PROBLEM DETAILS ::
In the passage about Harte's letters below, copy word for word everything from "From Washington he" down to "hard to bear.".

PASSAGE ::
* * * * *

From Washington he writes: "Thank you, dear Nan, for your kind, hopeful
letter. I have been very sick, very much disappointed; but I am better
now and am only waiting for money to return. Can you wonder that I have
kept this from you? You have so hard a time of it there, that I cannot
bear to have you worried if there is the least hope of a change in my
affairs. God bless you and keep you and the children safe, for the sake
of Frank."

No one can read these letters without feeling that they mirror the real
man, refined of feeling, kindly and humorous, but not strong of courage,
oppressed by obligations, and burdened by doubts of how he was to care
for those he loved. With all his talent he could not command
independence, and the lot of the man who earns less than it costs to
live is hard to bear.

Harte had the faculty of making friends, even if by neglect he sometimes
lost them, and they came to his rescue in this trying time. Charles A.

* * * * *

[Entries drawn from a collection]
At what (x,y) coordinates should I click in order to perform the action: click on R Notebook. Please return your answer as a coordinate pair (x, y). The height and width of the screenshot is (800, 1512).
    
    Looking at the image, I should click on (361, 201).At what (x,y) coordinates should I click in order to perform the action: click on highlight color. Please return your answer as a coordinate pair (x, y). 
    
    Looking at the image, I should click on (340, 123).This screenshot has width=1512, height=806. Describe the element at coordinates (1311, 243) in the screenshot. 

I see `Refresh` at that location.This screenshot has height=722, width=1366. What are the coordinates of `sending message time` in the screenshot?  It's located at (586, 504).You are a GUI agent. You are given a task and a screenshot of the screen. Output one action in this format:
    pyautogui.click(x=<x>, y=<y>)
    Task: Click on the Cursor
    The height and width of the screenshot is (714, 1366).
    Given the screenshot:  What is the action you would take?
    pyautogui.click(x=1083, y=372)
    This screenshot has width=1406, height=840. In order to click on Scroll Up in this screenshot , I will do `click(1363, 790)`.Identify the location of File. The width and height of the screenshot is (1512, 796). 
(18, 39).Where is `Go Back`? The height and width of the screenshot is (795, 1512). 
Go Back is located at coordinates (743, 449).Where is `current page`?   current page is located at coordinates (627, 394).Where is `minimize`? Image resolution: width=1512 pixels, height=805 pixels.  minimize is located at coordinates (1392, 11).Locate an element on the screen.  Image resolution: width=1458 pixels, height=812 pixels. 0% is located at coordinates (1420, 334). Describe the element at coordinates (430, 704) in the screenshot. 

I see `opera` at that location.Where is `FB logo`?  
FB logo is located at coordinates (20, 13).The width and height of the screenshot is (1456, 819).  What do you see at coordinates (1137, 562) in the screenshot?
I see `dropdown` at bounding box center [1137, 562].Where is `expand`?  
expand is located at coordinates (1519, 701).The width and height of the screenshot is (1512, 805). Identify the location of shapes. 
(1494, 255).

* * * * *

ANSWER FOR THIS EXERCISE ::
From Washington he writes: "Thank you, dear Nan, for your kind, hopeful
letter. I have been very sick, very much disappointed; but I am better
now and am only waiting for money to return. Can you wonder that I have
kept this from you? You have so hard a time of it there, that I cannot
bear to have you worried if there is the least hope of a change in my
affairs. God bless you and keep you and the children safe, for the sake
of Frank."

No one can read these letters without feeling that they mirror the real
man, refined of feeling, kindly and humorous, but not strong of courage,
oppressed by obligations, and burdened by doubts of how he was to care
for those he loved. With all his talent he could not command
independence, and the lot of the man who earns less than it costs to
live is hard to bear.